Defending DUI Charges
One of the greatest myths surrounding a DUI is that you can’t beat the charge, especially if you failed the field sobriety test (FST) or a breathalyzer. In reality, an experienced DUI attorney has a variety of defenses available to help fight your DUI charge.
At Edwards & Petersen, we focus on answering the five following questions:
- Was There Probable Cause for Your Arrest?
- Was There Reasonable Suspicion for the Stop?
- Were There Inaccuracies in the Blood or Breath Testing Device?
- Were You Denied Your Right to Counsel?
- Were You In Actual Physical Control of Your Vehicle?
Was There Probable Cause for Your Arrest?
In Arizona, refusing to take a field sobriety test is not probable cause for arrest. In fact, you can and should refuse the field sobriety test until you’ve had the chance to speak to your attorney. Probable cause requires a reasonable, logical suspicion that you’re DUI.
That means that, if you’re pulled over while driving, the simple fact that you smell of alcohol is not enough to warrant an arrest.
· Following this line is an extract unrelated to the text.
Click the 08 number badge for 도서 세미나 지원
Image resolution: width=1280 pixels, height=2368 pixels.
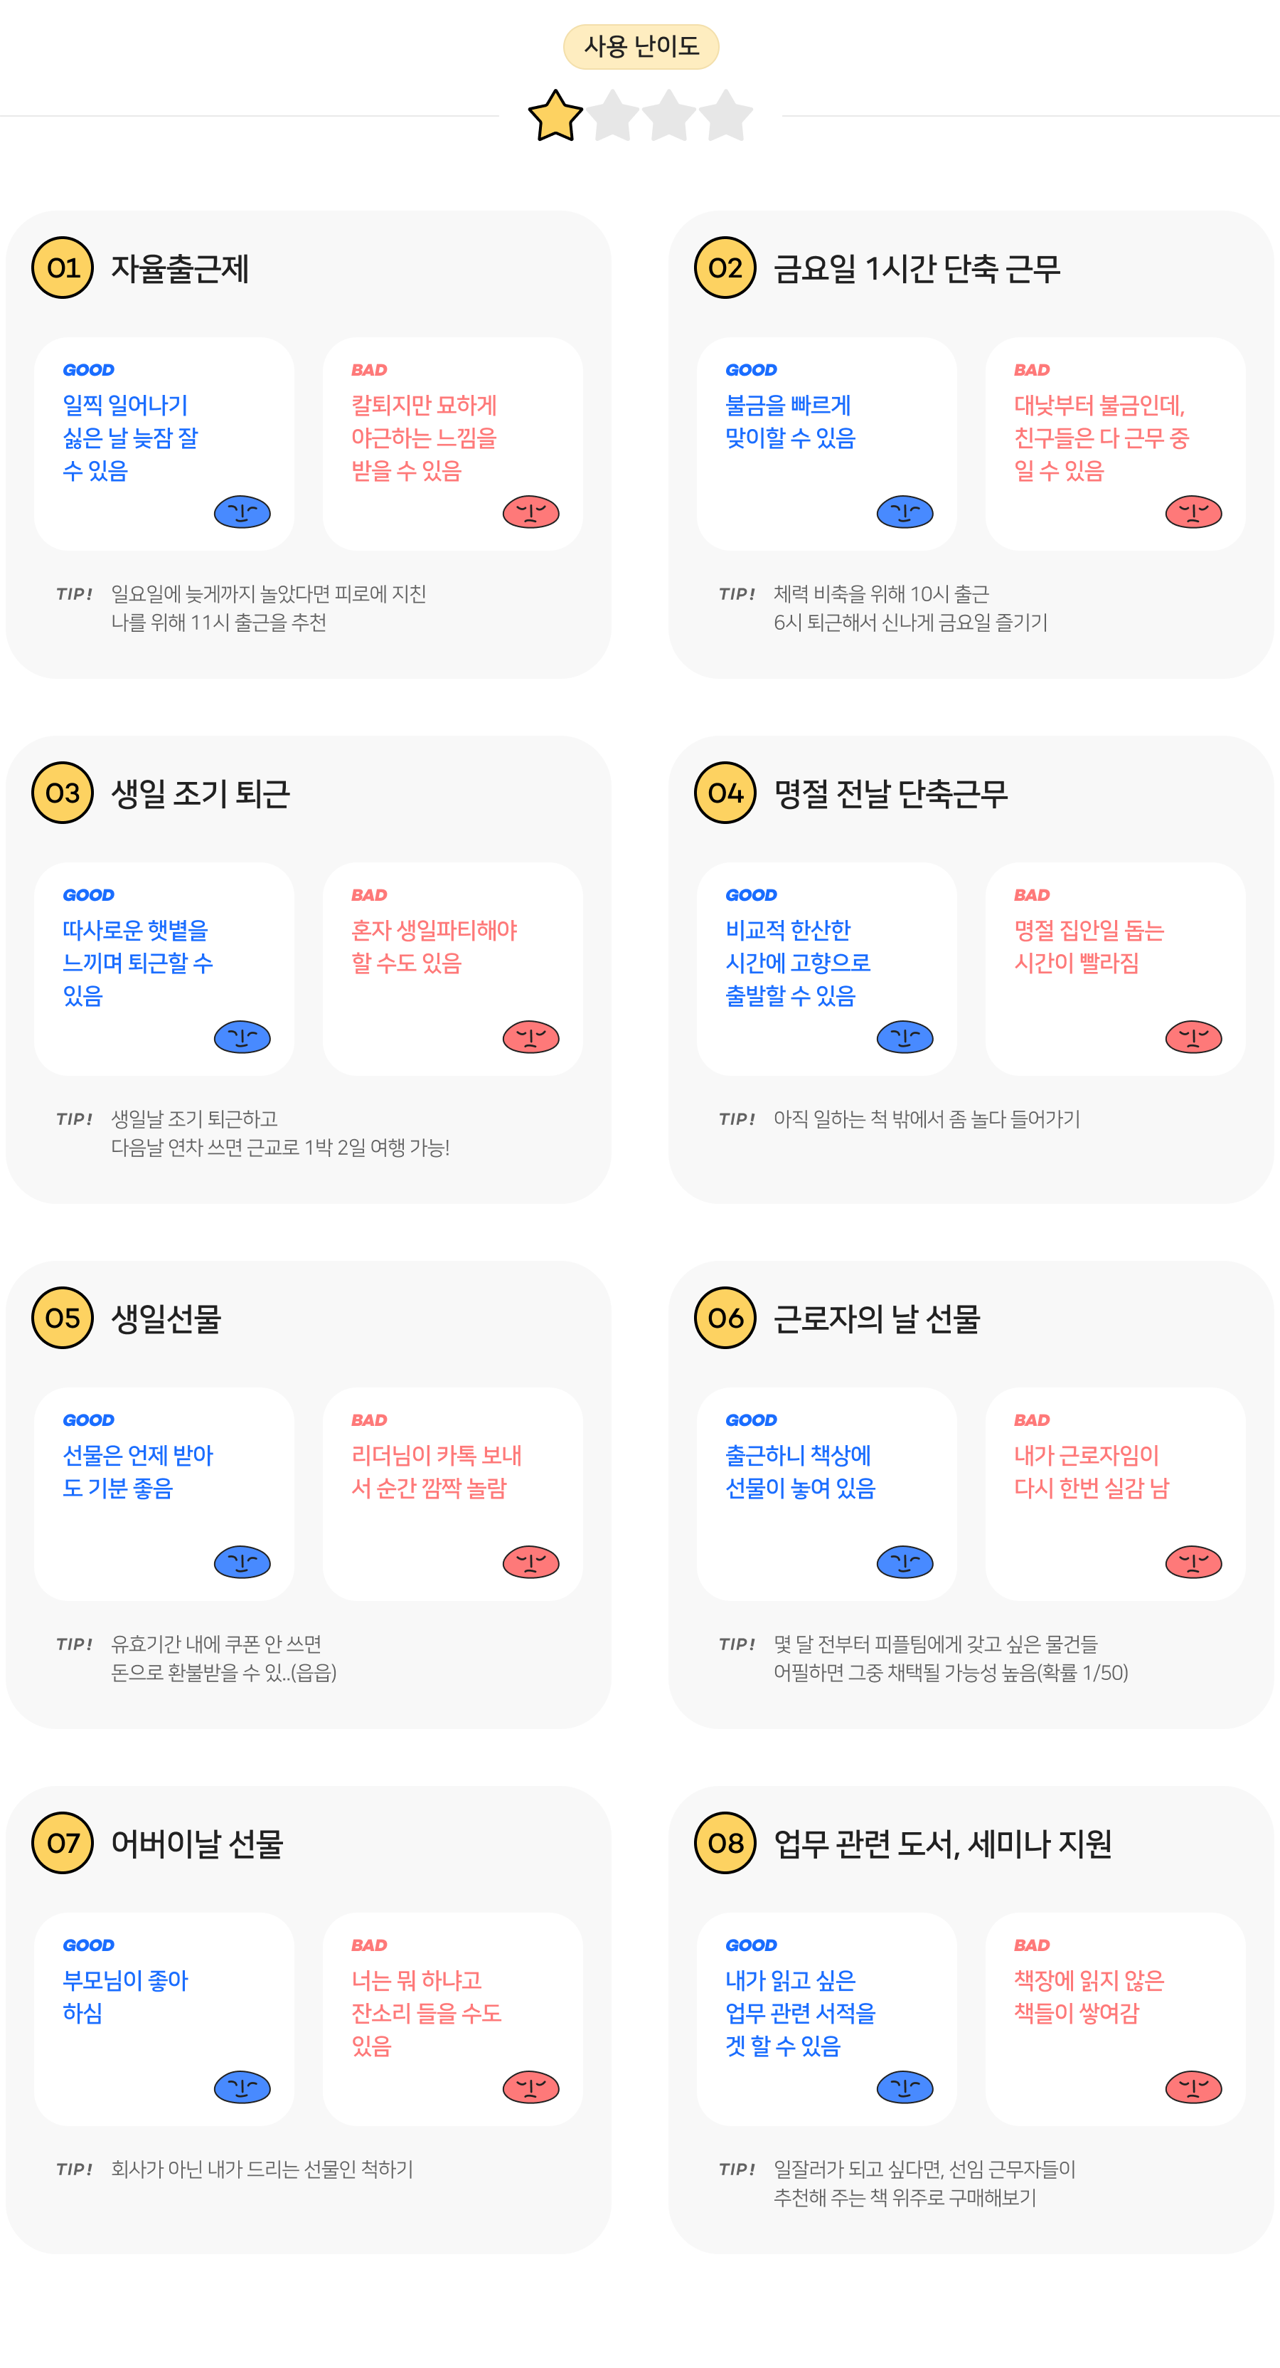[725, 1842]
There must be another mitigating factor, such as fumbling with your driver’s license, weaving through traffic, slurred speech, or other common indicators of intoxication or drug use.
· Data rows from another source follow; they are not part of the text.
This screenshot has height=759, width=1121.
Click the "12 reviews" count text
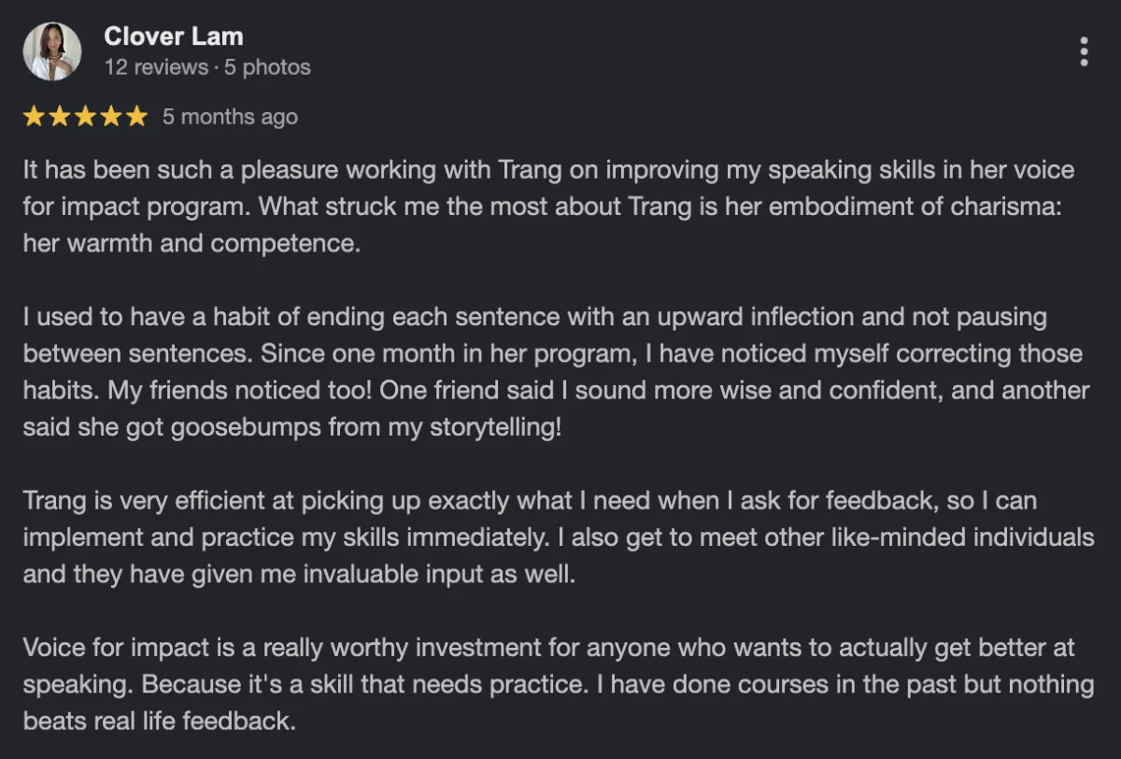(156, 67)
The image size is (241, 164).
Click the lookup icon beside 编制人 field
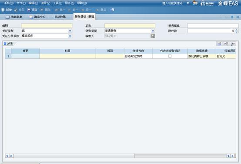click(x=153, y=36)
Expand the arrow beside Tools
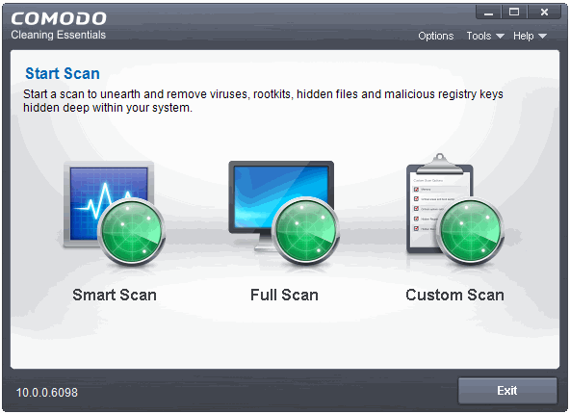 point(501,36)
Even if you submit to the FST, the test results are invalid under certain conditions, such as if you’re over age 65, are wearing shoes with a 2″ heel, or have a disability that affects your balance.
Was There Reasonable Suspicion for the Stop?
Reasonable suspicion for the stop requires more than your presence on the road after last call, or driving through a particular neighborhood, or any number of reasons given for a traffic stop where the intent is typically DUI enforcement.
The police are not allowed to stop drivers solely because the driver fits a particular profile; such stops are illegal and, if properly argued by a DUI attorney, the case will be thrown out of court.
Were There Inaccuracies in the Blood or Breath Testing Device?
The guidelines surrounding breath testing devices include monthly and quarterly maintenance and quality checks. If the device used in your breathalyzer test failed to meet these guidelines, the results may be inadmissible.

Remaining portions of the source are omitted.